Start

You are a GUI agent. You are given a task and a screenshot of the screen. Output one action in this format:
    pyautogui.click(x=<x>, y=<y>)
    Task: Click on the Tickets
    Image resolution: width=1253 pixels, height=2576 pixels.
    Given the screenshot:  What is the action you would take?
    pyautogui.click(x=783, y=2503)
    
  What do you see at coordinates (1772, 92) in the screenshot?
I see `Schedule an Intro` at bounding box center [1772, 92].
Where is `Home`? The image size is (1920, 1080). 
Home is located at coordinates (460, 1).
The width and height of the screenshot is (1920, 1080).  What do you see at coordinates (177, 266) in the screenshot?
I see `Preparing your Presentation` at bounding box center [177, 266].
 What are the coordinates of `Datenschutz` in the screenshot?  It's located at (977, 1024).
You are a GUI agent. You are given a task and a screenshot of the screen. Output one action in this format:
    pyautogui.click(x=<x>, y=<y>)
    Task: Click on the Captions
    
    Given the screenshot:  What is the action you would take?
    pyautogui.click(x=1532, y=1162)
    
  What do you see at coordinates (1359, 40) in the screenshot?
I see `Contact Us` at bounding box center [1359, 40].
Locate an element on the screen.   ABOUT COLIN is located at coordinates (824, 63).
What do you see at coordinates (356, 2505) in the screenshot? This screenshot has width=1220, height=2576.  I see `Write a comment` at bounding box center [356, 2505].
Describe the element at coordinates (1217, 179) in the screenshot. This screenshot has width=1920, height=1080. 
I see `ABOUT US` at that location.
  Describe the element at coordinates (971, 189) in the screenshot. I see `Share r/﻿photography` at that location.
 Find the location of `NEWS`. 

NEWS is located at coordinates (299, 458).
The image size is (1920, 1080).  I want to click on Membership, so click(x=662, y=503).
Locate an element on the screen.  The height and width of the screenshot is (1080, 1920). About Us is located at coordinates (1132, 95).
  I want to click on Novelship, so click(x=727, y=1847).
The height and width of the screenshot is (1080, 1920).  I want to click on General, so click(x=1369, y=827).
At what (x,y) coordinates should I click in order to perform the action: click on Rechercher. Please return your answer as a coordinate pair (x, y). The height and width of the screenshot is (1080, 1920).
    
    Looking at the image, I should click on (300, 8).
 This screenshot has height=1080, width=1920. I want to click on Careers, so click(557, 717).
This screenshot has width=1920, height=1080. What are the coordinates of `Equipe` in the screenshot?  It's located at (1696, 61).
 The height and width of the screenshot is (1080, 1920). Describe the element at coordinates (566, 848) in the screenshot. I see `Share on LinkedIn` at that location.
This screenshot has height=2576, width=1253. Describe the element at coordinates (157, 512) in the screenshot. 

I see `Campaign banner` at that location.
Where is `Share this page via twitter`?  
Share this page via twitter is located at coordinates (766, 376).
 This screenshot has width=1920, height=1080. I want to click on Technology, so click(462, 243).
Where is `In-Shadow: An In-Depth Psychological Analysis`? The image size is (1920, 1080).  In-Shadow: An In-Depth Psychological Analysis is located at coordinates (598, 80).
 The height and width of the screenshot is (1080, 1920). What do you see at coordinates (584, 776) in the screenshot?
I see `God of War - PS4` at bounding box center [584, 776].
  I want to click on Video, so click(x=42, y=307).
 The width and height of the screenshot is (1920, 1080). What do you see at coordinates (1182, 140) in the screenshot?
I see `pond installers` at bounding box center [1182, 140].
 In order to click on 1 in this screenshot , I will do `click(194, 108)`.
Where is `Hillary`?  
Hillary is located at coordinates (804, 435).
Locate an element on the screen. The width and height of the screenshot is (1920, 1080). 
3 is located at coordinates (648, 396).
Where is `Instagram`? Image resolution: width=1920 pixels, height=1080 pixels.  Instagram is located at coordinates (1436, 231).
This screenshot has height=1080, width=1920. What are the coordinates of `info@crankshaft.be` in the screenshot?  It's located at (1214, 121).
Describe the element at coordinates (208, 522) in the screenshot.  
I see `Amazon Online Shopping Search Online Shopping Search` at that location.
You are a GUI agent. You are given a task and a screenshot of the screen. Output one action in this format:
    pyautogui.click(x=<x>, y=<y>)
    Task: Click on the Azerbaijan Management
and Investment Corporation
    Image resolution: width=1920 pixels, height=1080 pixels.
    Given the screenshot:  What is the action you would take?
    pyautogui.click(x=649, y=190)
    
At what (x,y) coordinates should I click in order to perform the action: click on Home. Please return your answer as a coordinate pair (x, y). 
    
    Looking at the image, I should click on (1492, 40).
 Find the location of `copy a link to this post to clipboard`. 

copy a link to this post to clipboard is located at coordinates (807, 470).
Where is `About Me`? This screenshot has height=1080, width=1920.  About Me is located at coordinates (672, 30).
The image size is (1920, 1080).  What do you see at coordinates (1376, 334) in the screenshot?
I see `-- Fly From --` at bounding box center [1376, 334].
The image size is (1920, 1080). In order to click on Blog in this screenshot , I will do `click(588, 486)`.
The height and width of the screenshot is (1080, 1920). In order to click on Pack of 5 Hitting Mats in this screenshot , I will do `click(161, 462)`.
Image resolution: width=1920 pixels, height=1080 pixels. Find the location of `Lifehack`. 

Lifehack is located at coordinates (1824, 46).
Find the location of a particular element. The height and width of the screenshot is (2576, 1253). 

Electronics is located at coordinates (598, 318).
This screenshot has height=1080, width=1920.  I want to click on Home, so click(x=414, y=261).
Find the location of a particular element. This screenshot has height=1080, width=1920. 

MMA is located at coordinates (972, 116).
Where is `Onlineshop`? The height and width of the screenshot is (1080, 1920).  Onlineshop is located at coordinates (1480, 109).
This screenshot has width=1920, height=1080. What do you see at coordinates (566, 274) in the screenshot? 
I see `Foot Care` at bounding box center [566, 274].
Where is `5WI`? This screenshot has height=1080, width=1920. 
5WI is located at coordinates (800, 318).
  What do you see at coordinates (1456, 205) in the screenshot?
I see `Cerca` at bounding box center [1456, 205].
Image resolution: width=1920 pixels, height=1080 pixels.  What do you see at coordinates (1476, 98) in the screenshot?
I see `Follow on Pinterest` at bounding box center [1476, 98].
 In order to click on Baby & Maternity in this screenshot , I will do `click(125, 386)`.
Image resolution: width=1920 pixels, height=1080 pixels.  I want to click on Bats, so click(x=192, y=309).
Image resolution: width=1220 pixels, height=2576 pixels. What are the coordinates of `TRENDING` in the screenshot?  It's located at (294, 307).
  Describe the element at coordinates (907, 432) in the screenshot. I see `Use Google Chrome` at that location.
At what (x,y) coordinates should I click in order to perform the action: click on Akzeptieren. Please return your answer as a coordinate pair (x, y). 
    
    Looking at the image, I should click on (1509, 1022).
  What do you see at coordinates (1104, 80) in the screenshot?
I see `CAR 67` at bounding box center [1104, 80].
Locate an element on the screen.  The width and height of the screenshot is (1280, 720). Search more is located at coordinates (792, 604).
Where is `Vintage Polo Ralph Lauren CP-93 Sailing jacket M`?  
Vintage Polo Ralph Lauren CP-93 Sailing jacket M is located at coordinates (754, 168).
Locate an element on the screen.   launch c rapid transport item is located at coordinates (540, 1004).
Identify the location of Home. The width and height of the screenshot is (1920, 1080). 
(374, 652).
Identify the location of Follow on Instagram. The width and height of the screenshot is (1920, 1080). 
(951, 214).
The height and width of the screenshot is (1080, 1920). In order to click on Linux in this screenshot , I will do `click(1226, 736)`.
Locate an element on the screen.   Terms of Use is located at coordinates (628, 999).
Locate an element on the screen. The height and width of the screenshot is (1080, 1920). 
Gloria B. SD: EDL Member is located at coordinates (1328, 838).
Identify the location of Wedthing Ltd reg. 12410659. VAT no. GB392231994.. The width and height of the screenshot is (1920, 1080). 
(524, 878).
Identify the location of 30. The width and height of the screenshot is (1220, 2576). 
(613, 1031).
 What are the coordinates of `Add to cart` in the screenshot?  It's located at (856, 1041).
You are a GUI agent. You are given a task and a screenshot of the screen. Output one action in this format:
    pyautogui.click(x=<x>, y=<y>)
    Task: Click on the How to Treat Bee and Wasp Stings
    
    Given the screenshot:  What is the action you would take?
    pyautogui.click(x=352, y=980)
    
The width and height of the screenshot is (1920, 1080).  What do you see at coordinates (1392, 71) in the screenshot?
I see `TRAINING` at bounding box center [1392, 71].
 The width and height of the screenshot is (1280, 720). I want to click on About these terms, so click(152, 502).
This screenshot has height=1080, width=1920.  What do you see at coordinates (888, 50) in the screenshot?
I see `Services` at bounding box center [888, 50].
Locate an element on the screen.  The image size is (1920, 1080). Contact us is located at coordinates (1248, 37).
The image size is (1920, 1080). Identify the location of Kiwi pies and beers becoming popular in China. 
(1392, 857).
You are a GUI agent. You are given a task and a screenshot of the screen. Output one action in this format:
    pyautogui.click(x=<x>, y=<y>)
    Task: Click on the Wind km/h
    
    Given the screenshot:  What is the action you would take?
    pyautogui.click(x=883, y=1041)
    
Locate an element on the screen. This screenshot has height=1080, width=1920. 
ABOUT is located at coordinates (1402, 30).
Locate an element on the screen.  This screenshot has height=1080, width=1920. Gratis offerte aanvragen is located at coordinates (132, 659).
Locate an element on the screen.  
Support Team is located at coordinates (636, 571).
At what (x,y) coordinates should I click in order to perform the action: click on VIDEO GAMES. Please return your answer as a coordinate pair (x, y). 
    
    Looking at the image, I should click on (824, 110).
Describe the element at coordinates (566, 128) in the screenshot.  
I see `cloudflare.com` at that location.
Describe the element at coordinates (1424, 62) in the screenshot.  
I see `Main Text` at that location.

End

SHORT EXERCISE — Report every line of the listing that contains the string "Home", copying each line in full; matches must have the same capitalization.

OUTPUT OF THE EXERCISE —
Where is `Home`? The image size is (1920, 1080). 
Home is located at coordinates (460, 1).
At what (x,y) coordinates should I click in order to perform the action: click on Home. Please return your answer as a coordinate pair (x, y). 
This screenshot has height=1080, width=1920.  I want to click on Home, so click(x=414, y=261).
Identify the location of Home. The width and height of the screenshot is (1920, 1080). 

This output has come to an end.